ACTIVITY: Everything from the first line of the entries through the line containing "[Ascension facebook] (1579, 923)" is to be retyped exactly, and nothing beyond it.

===== MATERIALS PROVIDED =====

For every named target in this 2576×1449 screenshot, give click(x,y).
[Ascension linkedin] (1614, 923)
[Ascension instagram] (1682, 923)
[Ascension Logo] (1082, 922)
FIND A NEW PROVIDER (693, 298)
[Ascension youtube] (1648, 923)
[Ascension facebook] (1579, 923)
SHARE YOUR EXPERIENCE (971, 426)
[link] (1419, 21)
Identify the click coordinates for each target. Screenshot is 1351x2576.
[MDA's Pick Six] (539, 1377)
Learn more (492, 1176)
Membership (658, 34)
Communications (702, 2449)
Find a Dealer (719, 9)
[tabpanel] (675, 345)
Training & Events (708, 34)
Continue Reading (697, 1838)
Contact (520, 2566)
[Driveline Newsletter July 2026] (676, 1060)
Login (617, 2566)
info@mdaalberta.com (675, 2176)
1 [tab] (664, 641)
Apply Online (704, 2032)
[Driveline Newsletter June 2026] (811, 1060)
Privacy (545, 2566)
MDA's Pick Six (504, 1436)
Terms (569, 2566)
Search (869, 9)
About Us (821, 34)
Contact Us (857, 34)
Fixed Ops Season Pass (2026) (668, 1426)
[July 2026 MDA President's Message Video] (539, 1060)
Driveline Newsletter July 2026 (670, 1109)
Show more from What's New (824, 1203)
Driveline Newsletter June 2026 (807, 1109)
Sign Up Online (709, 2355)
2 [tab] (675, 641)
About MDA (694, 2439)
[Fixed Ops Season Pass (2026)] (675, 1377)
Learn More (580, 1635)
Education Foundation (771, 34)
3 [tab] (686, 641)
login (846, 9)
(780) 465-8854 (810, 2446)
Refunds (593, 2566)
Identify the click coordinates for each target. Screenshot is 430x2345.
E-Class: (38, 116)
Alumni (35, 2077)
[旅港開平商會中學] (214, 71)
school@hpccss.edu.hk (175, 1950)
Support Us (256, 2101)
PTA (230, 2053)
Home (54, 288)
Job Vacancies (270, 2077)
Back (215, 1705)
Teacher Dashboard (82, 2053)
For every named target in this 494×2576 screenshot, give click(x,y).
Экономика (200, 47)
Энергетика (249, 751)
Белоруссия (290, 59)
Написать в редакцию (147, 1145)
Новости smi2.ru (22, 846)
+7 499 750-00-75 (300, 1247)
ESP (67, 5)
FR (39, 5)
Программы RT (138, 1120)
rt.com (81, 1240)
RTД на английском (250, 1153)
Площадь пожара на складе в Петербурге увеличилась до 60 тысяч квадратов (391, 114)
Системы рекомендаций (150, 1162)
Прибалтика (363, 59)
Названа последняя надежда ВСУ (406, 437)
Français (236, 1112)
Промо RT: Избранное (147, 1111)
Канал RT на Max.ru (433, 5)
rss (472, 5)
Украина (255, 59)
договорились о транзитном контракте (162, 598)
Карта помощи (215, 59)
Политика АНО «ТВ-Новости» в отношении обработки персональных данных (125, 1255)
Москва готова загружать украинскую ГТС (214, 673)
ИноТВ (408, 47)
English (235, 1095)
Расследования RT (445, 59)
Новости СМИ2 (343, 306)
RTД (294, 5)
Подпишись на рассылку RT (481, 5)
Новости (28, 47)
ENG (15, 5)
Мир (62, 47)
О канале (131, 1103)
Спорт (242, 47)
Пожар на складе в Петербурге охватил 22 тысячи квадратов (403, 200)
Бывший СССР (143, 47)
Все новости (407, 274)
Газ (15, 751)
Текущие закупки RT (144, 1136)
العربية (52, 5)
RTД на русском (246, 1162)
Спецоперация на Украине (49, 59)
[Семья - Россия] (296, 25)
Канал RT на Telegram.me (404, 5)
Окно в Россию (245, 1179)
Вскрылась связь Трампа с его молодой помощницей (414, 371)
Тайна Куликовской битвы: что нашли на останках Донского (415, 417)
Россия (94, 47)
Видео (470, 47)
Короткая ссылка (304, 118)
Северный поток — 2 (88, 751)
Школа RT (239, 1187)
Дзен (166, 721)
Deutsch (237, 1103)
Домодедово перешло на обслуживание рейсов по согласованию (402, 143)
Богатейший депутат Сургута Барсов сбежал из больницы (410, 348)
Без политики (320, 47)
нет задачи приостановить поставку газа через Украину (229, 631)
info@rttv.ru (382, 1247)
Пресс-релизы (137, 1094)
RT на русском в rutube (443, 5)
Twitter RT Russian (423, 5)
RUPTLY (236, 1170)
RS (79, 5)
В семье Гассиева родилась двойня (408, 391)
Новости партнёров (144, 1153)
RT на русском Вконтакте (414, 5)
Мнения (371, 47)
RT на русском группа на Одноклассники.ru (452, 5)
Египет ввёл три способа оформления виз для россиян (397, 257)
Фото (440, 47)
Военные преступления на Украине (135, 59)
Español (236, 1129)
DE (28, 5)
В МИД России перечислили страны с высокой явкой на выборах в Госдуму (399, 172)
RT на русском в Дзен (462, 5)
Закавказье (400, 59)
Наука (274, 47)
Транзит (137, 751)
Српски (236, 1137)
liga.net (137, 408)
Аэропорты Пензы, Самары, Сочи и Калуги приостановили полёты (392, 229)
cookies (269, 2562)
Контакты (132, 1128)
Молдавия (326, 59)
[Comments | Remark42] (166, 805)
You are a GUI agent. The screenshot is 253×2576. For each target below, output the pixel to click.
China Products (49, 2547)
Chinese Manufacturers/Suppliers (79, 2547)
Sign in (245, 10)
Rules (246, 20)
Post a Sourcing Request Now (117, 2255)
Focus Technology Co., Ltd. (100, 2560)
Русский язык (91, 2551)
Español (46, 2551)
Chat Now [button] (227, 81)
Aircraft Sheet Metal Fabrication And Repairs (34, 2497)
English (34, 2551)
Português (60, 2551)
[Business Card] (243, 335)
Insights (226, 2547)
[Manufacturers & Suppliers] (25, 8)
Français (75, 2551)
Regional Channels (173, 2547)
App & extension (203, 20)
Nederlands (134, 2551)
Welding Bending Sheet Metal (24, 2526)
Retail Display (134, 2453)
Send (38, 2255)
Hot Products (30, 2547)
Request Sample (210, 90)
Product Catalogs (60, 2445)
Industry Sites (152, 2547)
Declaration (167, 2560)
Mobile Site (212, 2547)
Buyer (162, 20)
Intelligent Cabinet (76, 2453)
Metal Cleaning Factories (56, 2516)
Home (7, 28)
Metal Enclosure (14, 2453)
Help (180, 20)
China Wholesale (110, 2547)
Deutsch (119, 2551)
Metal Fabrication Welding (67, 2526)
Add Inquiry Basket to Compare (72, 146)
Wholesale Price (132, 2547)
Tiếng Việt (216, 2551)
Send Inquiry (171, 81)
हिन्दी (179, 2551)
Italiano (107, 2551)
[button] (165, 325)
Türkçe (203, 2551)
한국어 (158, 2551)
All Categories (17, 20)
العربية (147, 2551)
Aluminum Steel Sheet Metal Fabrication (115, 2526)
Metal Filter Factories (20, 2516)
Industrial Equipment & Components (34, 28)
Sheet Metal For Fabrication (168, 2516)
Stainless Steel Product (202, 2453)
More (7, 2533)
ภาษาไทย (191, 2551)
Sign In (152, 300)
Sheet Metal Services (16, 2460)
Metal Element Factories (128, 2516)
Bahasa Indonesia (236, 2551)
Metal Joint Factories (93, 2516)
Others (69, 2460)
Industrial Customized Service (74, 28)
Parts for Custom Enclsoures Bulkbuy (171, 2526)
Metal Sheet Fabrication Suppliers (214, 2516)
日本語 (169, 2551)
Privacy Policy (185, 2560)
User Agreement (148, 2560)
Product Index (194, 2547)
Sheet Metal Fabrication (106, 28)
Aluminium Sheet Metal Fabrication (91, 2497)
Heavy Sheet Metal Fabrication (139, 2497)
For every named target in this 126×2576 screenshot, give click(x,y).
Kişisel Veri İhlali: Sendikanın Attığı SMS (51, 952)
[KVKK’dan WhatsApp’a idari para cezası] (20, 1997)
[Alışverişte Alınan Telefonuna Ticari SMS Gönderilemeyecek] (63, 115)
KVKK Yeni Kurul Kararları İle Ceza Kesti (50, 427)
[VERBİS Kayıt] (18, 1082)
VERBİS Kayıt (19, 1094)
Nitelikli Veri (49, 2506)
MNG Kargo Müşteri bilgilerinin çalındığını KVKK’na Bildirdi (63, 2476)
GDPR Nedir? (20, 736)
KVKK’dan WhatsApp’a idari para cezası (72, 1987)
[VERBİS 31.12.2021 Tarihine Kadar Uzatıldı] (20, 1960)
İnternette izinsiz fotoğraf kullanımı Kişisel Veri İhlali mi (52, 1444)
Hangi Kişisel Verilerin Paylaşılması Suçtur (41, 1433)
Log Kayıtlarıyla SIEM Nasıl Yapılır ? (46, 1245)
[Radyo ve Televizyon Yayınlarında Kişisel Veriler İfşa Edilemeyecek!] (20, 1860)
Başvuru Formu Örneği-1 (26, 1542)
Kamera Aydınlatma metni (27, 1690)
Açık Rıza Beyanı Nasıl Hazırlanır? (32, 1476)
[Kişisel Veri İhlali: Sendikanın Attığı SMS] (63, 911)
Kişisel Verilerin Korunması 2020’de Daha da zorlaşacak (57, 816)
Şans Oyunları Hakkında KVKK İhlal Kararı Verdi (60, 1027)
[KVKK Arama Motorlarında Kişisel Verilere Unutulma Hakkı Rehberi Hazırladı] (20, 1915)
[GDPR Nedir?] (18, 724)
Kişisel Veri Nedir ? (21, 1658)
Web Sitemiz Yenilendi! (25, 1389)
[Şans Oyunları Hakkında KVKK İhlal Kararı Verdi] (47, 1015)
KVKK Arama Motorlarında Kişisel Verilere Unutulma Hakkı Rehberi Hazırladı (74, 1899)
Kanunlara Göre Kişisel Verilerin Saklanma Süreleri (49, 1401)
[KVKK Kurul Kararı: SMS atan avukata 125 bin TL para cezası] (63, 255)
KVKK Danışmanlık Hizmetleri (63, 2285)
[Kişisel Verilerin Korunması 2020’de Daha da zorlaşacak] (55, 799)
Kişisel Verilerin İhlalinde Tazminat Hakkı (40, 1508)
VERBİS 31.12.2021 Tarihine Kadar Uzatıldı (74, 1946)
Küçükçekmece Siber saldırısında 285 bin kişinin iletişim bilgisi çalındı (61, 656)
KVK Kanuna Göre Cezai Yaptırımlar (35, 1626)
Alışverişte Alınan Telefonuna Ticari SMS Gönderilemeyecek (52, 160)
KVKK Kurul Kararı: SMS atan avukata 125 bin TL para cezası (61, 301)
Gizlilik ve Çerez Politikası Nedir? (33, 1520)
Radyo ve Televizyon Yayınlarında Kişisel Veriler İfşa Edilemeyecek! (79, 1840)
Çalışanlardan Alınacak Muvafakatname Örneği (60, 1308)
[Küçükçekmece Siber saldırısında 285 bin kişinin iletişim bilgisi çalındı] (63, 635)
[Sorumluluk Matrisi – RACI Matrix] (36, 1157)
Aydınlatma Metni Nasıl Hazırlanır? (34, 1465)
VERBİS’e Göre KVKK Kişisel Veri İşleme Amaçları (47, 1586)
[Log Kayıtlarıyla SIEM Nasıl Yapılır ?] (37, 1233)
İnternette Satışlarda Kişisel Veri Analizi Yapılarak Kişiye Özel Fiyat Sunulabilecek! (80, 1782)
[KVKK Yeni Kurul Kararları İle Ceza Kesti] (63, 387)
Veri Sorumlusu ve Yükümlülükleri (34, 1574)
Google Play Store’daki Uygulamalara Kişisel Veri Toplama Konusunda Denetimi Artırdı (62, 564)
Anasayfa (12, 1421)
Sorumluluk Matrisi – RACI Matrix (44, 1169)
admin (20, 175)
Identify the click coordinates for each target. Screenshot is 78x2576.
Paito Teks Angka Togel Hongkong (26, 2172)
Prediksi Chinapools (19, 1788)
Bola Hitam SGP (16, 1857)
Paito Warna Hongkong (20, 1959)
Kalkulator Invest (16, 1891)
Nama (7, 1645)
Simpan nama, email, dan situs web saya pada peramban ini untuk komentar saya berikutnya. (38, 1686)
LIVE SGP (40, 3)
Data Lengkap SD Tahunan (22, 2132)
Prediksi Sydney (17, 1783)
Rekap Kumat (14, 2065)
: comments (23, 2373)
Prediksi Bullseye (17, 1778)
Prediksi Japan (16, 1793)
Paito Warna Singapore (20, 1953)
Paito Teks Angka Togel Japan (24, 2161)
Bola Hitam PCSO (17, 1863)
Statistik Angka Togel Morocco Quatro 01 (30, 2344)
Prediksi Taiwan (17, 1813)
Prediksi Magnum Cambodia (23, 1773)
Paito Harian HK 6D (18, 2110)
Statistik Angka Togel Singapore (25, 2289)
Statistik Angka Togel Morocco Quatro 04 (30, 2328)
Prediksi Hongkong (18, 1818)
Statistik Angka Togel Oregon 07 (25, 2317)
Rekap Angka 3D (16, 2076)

=====

SOLUTION TO THIS EXERCISE:
For every named target in this 2576×1449 screenshot, give click(x,y).
[Ascension linkedin] (1614, 923)
[Ascension instagram] (1682, 923)
[Ascension Logo] (1082, 922)
FIND A NEW PROVIDER (693, 298)
[Ascension youtube] (1648, 923)
[Ascension facebook] (1579, 923)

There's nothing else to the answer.